Start of RECORDS FOR PROCESSING
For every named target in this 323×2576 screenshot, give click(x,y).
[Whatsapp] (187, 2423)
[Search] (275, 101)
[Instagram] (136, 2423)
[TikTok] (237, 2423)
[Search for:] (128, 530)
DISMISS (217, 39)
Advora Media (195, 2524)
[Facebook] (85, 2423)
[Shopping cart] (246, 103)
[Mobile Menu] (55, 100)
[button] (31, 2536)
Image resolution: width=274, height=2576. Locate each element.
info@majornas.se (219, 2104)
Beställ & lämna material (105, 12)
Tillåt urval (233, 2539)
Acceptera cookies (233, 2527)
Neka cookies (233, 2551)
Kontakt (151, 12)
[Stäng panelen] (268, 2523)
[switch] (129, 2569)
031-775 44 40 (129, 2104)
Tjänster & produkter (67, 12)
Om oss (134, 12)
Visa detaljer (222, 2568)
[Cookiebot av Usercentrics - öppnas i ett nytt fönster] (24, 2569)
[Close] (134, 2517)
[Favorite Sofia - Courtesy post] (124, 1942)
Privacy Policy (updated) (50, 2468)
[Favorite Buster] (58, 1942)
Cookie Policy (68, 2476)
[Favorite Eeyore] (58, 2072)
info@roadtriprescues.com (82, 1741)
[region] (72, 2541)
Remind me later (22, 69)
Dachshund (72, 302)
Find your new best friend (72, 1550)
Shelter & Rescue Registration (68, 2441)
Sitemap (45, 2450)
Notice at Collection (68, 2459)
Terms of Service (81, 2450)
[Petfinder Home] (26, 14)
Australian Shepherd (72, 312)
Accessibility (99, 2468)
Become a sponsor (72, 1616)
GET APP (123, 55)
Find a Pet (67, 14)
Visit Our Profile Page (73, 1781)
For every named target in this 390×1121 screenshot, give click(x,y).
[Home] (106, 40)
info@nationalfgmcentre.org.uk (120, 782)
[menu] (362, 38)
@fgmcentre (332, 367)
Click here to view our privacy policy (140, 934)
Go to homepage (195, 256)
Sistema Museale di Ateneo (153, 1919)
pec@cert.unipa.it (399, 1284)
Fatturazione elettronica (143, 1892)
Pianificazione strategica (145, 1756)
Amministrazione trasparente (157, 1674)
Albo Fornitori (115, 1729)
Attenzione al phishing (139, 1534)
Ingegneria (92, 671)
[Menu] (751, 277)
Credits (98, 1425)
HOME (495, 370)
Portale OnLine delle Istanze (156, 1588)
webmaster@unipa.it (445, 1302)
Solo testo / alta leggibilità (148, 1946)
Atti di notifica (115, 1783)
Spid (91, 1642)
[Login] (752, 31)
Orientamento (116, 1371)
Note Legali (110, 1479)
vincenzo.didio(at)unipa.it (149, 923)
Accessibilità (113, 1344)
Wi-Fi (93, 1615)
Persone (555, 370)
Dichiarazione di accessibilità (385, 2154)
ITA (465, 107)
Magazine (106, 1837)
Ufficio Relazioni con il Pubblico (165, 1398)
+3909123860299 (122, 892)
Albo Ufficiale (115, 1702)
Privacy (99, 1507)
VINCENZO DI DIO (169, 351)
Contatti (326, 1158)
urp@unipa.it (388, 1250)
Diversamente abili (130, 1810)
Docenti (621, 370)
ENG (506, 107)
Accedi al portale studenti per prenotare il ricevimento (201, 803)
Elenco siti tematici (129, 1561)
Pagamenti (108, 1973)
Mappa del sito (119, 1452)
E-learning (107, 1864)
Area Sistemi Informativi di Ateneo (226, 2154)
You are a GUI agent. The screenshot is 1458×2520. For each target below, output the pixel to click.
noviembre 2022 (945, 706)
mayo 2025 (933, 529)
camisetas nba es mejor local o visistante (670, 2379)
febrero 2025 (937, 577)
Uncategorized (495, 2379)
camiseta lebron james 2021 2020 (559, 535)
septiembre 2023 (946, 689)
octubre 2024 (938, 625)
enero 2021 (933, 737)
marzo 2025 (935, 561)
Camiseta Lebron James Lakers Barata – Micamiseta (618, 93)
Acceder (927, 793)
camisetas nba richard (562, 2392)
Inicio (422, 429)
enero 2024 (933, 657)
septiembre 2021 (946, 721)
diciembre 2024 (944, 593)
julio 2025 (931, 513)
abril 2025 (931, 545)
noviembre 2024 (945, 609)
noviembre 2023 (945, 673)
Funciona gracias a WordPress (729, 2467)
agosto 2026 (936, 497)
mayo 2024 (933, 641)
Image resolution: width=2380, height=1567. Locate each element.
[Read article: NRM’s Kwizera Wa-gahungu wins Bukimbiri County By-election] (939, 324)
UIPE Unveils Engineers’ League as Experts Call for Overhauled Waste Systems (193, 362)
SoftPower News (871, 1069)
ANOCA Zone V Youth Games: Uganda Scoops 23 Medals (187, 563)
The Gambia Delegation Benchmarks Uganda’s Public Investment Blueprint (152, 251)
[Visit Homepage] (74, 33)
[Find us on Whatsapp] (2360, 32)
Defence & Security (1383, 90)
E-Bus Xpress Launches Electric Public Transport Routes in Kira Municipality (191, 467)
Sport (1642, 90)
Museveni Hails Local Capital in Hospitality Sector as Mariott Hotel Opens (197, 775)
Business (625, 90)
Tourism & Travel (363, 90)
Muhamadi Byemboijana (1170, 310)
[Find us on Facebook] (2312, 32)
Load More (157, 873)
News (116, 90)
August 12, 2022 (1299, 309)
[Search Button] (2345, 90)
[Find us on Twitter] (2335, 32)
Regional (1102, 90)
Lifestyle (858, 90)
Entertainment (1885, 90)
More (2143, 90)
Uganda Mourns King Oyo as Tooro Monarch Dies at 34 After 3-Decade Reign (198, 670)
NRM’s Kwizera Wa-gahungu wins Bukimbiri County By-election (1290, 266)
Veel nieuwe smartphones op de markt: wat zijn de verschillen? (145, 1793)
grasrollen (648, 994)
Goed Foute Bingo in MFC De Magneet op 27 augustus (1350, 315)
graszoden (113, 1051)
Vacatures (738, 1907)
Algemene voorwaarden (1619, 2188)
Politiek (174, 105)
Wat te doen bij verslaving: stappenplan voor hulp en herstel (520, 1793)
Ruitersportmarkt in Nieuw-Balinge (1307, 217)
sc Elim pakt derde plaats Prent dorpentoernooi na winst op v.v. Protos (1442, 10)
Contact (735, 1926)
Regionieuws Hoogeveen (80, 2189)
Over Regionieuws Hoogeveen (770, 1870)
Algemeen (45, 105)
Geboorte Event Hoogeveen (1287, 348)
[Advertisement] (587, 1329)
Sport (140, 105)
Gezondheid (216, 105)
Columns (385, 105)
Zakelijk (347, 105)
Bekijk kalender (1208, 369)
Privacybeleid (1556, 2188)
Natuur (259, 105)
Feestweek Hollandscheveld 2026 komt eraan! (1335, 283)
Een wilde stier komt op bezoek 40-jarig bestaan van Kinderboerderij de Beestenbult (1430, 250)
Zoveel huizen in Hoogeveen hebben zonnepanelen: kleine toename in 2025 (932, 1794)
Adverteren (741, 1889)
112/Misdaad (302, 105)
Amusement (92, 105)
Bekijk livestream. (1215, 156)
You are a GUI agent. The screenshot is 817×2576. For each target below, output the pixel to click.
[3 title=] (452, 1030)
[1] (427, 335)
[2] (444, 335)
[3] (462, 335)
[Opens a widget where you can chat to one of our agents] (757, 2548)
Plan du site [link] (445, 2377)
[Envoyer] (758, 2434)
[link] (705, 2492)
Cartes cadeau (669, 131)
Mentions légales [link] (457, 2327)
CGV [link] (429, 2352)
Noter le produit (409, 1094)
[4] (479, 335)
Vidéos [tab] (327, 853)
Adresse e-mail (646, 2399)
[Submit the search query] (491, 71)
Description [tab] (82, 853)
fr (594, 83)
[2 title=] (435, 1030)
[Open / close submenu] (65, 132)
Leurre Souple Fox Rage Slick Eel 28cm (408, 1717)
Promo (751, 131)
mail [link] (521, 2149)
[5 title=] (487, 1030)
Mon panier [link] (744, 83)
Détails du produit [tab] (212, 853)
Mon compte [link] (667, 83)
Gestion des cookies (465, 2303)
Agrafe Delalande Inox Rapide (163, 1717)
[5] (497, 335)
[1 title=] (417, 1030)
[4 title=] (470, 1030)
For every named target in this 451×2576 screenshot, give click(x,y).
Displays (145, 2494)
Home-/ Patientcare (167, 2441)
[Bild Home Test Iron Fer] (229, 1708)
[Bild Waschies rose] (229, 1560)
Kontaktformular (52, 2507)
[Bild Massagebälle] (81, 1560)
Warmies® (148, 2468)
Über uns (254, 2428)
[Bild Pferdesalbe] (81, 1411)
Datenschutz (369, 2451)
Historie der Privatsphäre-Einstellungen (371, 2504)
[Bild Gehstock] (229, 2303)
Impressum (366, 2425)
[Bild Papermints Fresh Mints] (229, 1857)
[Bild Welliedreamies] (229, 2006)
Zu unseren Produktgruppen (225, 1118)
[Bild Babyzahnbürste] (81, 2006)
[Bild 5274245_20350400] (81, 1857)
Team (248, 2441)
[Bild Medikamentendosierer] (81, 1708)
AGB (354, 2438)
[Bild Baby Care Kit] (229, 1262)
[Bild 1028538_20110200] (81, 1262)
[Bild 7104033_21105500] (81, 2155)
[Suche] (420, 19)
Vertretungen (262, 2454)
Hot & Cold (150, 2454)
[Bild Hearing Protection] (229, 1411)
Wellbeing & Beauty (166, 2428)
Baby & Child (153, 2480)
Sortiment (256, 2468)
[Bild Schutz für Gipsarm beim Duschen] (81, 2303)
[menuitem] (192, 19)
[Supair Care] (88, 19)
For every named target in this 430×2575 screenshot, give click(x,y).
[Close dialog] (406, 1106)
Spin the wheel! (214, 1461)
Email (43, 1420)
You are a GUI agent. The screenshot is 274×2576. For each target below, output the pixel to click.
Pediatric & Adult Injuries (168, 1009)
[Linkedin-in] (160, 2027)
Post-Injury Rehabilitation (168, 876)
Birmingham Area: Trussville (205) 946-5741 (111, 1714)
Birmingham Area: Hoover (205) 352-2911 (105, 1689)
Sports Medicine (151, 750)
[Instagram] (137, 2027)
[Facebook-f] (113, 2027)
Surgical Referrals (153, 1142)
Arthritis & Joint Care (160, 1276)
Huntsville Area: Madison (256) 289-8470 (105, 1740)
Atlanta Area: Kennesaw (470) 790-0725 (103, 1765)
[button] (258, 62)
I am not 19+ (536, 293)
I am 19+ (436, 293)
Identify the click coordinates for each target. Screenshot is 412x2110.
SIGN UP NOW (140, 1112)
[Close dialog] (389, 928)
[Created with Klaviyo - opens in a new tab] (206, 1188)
End of RECORDS FOR PROCESSING
Output exactly one stretch of the listing: from the line containing "Bekijk livestream. (1215, 156)" through the line containing "[Bild Baby Care Kit] (229, 1262)", both end lines included.

Bekijk livestream. (1215, 156)
You are a GUI agent. The screenshot is 817×2576. For each target below, output the pixel to click.
[3 title=] (452, 1030)
[1] (427, 335)
[2] (444, 335)
[3] (462, 335)
[Opens a widget where you can chat to one of our agents] (757, 2548)
Plan du site [link] (445, 2377)
[Envoyer] (758, 2434)
[link] (705, 2492)
Cartes cadeau (669, 131)
Mentions légales [link] (457, 2327)
CGV [link] (429, 2352)
Noter le produit (409, 1094)
[4] (479, 335)
Vidéos [tab] (327, 853)
Adresse e-mail (646, 2399)
[Submit the search query] (491, 71)
Description [tab] (82, 853)
fr (594, 83)
[2 title=] (435, 1030)
[Open / close submenu] (65, 132)
Leurre Souple Fox Rage Slick Eel 28cm (408, 1717)
Promo (751, 131)
mail [link] (521, 2149)
[5 title=] (487, 1030)
Mon panier [link] (744, 83)
Détails du produit [tab] (212, 853)
Mon compte [link] (667, 83)
Gestion des cookies (465, 2303)
Agrafe Delalande Inox Rapide (163, 1717)
[5] (497, 335)
[1 title=] (417, 1030)
[4 title=] (470, 1030)
For every named target in this 451×2576 screenshot, give click(x,y).
Displays (145, 2494)
Home-/ Patientcare (167, 2441)
[Bild Home Test Iron Fer] (229, 1708)
[Bild Waschies rose] (229, 1560)
Kontaktformular (52, 2507)
[Bild Massagebälle] (81, 1560)
Warmies® (148, 2468)
Über uns (254, 2428)
[Bild Pferdesalbe] (81, 1411)
Datenschutz (369, 2451)
Historie der Privatsphäre-Einstellungen (371, 2504)
[Bild Gehstock] (229, 2303)
Impressum (366, 2425)
[Bild Papermints Fresh Mints] (229, 1857)
[Bild Welliedreamies] (229, 2006)
Zu unseren Produktgruppen (225, 1118)
[Bild Babyzahnbürste] (81, 2006)
[Bild 5274245_20350400] (81, 1857)
Team (248, 2441)
[Bild Medikamentendosierer] (81, 1708)
AGB (354, 2438)
[Bild Baby Care Kit] (229, 1262)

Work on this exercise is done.